> _What to work on_
The lines to extract run from the first line of the entries through the line that contains "oil (189, 418)"; reproduce exactly those lines and no others.

> _Supplied entries_
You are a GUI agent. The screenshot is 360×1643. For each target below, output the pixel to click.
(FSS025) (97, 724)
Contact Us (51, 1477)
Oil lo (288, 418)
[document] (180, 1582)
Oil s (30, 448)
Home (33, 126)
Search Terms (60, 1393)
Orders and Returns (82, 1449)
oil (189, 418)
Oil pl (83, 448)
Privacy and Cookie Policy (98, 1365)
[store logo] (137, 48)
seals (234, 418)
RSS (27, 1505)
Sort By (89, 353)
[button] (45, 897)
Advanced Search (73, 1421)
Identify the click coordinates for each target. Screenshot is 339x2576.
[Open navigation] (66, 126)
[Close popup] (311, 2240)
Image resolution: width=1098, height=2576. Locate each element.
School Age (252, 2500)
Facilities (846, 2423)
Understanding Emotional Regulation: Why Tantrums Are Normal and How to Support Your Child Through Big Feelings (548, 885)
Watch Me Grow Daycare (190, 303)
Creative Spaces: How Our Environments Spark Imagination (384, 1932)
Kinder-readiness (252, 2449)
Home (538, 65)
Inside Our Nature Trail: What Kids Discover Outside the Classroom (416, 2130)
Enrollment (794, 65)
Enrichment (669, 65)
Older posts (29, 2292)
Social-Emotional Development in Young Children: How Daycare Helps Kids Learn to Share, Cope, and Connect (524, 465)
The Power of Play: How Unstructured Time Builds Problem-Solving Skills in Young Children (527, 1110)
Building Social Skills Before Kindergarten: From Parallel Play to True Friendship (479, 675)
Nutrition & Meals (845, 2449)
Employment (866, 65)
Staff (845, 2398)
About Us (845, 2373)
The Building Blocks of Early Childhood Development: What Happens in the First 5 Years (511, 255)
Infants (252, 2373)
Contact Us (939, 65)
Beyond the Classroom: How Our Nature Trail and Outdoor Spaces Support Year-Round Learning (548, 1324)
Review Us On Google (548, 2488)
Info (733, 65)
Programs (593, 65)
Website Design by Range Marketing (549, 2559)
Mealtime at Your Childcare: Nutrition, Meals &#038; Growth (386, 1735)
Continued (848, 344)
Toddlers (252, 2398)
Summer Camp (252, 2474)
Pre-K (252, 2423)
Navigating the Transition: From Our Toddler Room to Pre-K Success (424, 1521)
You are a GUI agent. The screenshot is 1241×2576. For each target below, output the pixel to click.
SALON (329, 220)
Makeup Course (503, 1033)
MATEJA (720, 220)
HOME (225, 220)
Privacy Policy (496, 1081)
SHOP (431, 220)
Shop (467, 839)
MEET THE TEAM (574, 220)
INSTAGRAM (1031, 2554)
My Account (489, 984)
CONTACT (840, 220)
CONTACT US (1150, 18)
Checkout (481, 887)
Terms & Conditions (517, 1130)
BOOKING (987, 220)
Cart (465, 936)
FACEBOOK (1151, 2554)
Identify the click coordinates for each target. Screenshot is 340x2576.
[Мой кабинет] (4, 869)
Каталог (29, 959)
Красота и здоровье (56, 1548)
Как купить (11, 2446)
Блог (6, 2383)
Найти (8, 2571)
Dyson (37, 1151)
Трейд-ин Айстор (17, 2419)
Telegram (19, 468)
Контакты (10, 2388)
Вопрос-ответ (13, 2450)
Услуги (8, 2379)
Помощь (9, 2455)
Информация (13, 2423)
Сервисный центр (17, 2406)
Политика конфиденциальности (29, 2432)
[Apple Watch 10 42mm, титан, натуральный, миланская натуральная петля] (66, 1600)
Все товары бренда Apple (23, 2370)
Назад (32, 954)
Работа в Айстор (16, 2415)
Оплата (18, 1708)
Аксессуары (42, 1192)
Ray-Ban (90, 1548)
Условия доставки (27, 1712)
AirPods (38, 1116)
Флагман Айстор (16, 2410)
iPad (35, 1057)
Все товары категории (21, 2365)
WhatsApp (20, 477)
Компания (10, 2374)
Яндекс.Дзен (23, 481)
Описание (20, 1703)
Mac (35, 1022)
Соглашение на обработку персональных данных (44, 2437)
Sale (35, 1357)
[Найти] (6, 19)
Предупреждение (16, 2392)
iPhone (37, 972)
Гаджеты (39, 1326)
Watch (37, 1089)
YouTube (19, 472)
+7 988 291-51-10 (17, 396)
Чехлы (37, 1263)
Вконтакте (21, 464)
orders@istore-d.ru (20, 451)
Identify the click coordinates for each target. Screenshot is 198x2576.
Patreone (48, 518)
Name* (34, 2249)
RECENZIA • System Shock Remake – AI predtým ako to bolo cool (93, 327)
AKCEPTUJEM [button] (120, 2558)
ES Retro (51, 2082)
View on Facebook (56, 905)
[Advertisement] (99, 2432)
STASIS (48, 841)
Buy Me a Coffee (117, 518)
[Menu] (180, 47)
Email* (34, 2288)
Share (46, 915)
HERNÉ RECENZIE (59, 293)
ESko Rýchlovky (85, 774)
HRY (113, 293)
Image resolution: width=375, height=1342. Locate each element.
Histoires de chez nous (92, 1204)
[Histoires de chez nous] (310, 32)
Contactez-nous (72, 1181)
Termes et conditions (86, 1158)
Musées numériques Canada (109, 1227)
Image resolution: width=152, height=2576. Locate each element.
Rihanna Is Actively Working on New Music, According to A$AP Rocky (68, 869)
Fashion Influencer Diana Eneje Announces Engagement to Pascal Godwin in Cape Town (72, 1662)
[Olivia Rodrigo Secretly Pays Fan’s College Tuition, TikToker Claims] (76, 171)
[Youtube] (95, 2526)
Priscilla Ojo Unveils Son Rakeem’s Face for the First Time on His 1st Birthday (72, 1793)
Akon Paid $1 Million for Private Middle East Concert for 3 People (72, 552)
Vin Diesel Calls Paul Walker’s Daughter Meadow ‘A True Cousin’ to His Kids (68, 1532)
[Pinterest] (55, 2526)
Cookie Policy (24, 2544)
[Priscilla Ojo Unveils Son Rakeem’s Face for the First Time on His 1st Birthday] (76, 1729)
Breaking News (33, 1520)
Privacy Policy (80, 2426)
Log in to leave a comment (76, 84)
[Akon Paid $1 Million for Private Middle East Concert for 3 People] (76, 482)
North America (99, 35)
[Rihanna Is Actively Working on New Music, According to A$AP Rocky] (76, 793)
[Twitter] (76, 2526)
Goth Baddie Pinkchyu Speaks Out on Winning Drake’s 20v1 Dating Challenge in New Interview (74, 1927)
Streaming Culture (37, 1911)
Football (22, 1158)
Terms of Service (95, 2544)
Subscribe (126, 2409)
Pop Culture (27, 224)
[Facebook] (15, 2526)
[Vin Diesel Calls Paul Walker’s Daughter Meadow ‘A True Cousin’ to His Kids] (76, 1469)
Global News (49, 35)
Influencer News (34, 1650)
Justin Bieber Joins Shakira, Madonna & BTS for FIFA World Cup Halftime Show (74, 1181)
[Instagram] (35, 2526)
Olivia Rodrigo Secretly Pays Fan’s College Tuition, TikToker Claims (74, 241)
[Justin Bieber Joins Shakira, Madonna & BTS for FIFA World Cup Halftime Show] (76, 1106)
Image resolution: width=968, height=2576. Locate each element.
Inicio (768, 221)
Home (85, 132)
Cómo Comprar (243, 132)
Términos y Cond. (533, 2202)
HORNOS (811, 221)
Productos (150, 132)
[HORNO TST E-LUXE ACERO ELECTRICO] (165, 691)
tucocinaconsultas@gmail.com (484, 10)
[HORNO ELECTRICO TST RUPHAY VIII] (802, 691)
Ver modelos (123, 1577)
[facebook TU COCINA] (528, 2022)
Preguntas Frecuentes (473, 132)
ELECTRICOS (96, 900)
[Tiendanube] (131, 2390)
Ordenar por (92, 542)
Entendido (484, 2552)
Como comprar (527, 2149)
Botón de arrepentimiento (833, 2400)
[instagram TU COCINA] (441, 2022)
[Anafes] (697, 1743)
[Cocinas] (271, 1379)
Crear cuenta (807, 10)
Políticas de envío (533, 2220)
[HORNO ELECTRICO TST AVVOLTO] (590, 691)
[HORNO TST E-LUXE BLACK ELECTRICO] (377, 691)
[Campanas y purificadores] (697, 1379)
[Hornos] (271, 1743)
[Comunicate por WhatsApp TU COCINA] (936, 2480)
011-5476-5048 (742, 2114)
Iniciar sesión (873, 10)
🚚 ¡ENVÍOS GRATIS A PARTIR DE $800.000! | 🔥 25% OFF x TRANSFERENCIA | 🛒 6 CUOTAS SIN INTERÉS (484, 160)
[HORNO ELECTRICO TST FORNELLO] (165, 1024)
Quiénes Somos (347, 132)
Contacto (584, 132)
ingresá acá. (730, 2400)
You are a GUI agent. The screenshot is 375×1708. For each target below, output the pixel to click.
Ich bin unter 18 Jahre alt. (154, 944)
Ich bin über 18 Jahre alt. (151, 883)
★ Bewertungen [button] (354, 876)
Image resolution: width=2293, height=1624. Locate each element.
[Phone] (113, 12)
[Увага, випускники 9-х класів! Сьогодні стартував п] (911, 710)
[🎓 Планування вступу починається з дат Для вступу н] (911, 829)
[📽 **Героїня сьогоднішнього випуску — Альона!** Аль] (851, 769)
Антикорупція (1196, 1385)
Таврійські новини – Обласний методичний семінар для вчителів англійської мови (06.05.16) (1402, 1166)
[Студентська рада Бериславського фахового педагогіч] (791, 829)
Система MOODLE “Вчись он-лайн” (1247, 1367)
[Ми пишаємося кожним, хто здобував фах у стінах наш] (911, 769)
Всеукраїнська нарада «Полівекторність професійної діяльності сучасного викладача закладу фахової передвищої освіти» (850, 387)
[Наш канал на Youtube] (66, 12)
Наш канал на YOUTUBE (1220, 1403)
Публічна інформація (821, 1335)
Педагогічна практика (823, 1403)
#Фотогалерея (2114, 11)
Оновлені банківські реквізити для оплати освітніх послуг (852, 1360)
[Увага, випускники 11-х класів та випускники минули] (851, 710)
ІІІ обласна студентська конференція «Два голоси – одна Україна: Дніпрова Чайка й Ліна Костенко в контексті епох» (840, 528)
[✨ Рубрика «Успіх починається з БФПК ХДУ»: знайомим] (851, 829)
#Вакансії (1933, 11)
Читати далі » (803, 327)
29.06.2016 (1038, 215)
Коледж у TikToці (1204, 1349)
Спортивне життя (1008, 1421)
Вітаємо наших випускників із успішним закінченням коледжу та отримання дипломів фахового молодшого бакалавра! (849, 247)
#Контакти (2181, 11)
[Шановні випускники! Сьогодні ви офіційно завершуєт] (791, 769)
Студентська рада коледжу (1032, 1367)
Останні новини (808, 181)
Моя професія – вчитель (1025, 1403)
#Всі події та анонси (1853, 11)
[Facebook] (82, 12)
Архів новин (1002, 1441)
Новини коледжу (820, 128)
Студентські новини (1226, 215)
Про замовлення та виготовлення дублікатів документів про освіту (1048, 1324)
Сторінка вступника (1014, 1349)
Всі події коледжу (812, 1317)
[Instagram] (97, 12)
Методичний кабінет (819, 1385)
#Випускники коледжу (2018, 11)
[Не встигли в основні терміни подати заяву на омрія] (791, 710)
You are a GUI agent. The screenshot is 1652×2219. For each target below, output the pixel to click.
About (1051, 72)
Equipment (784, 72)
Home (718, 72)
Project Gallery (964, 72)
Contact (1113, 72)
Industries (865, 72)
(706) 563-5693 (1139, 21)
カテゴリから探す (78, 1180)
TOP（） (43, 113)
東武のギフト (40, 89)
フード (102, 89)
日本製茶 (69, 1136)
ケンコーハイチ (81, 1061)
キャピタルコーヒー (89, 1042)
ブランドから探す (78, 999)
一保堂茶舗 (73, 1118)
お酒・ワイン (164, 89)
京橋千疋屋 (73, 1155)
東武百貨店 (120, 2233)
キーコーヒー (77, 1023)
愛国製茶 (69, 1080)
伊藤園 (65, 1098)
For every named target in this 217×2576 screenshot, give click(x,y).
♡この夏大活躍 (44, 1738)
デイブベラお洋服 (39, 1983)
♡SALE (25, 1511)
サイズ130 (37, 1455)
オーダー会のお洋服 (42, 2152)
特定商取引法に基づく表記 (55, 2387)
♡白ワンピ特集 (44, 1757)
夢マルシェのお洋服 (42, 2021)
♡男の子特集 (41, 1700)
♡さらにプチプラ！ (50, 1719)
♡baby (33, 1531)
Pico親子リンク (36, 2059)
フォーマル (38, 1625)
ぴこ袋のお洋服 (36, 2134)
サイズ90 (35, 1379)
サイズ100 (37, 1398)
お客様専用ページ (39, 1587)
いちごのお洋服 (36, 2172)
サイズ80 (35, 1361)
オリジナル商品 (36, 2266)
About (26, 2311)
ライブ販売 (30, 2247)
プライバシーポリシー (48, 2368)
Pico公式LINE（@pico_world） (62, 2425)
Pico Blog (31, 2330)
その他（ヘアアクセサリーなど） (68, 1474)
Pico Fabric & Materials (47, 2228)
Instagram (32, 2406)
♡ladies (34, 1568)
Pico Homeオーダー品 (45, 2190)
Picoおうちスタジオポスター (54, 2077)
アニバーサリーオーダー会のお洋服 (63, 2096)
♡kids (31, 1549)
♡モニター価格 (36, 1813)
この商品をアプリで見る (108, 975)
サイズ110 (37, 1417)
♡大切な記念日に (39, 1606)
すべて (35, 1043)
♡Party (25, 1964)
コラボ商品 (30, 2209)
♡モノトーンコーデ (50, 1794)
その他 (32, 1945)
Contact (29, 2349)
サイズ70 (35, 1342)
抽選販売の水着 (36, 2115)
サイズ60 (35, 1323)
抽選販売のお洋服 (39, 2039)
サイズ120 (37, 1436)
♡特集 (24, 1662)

> _Answer_
You are a GUI agent. The screenshot is 360×1643. For each target below, output the pixel to click.
(FSS025) (97, 724)
Contact Us (51, 1477)
Oil lo (288, 418)
[document] (180, 1582)
Oil s (30, 448)
Home (33, 126)
Search Terms (60, 1393)
Orders and Returns (82, 1449)
oil (189, 418)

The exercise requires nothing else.